Thales had other modern
traits, for it also seems that he was something of an entrepreneur. According to
one story, Thales made a fortune investing in oil-presses before a heavy olive
crop – certainly he would have had to be wealthy in order to devote time and
thought to philosophy and science in seventh century BC Ancient Greece.
According to his
metaphysics, water was the first principle of life and the material world.
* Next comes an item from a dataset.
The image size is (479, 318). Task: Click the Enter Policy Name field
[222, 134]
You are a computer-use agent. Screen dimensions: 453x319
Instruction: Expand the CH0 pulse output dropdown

seeing that water could turn into both vapour by evaporation and a solid by
freezing, that all life required and was supported by moisture, he postulated
that it was the single causal principle behind the natural world. In a crude
anticipation of modern plate tectonics, Thales professed that the flat earth
floated on water. Aristotle tells us that Thales thought the earth had a buoyancy
much like wood, and that the earth floated on water much like a log or a ship. Indeed,
many floating islands were said to be known to the sea-farers of Miletus, which
may have served as either models or evidence for Thales’ theory. He even
accounted for earthquakes as being due to rocking of the earth by subterranean
waves, just as ship may be rocked at sea. From the port of Miletus he would
have been familiar with the phenomenon of sedimentation, possibly believing it
to be the spontaneous generation of earth from water, an idea held as recently
as the 18th century.
Having sought to give a
naturalistic explanation of observable phenomena, rather than appealing to the
wills of gods, Thales claimed that god
is in all things. According to Aetius, Thales said the mind of the world is
god, that god is intermingled in all things, a view what would shortly appear
contemporaneously in a number of world religions, most notably Buddhism in
India. Despite his metaphysical speculations being clearly mistaken, it seems that Thales was a modern thinker
in more ways than one, pre-empting many ideas in religion, philosophy and
science.
[Summarized from Philosophy 100 Essential Thinkers by
Philip Stokes, 2012. Also watch Thales of
Miletus in 5 Minutes https://www.youtube.com/watch?v=iiyGnaBnIqk]
Lord, Give
Us Today Our Daily Idea(s)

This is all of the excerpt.